REPUBLIKA.CO.ID, SURABAYA - Majlis Jamaah Ahmadiyah Surabaya mendesak agar Surat Keputusan Bersama (SKB) tiga menteri tentang keyakinan di Indonesia dicabut. Desakan itu menyusul terjadinya penyerangan yang tewasnya tiga warga Ahmadiyah di Desa Umbalan, Kecamatan Cikeusik, Pandeglang, Banten, Minggu (6/2) lalu.
Mubaligh Ahmadiyah Surabaya, Sibthe Ahmad Hasan, Selasa (8/2), mengatakan, SKB itu memperkeruh keadaan dan kalau tidak membawa manfaat, dicabut saja. Diketahui SKB bertanda tangan Menteri Agama, Menteri Dalam Negeri dan Jaksa Agung pada 9 Juni 2008 tersebut berisikan 6 poin yang mengatur keberadaan Ahmadiyah di Indonesia.
Dalam SKB disebutkan pemerintah tidak secara tegas memerintahkan pembubaran Jamaah Ahmadiyah, melainkan permintaan penghentian kegiatan yang bertentangan dengan Islam.
Sibthe menyebut, SKB tiga Menteri terbukti memperkeruh situasi tidak kondusif di Indonesia. Pasalnya, SKB tersebut ditafsirkan beragam oleh kalangan yang ekstrem terhadap Ahmadiyah.
Ia pun menduga tewasnya tiga jamaah Ahmadiyah disebabkan dipengaruhi SKB itu. "Tapi, itu hanya dugaan kami. Yang pasti, kami di sini tak ubahnya seperti umat Islam lainnya. Kenapa kami dimusuhi," tuturnya.
Di Jawa Timur, Jamaah Ahmadiyah tersebar di 10 kabupaten/kota, di antaranya di Surabaya, Sidoarjo, Gresik, Kediri, dan Jember serta Banyuwangi. Sebaran di masing-masing daerah sekitar 200 sampai 300 orang. Yang paling banyak di Surabaya dengan lebih 300 jamaah.
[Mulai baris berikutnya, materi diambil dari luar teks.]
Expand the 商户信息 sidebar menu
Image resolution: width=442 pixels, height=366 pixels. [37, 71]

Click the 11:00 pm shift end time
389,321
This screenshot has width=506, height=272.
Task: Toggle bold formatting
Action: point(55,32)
Meski begitu, Sibthe menyebut sekitar dua ribuan Jamaah Ahmadiyah Jatim tidak terpengaruh dengan konflik di Desa Umbalan, Kecamatan Cikeusik, Pandeglang, Banten tersebut.
Menurutnya, para pengikut yang tersebar di seluruh Surabaya itu tetap menjalankan kegiatan dan keyakinannya seperti biasanya. Markas JAS sendiri dipusatkan di Masjid An-Nur, Jalan Bubutan I Nomor 2, Surabaya. "Semua berjalan normal. Kami pun tidak melakukan penjagaan di masjid," ujarnya.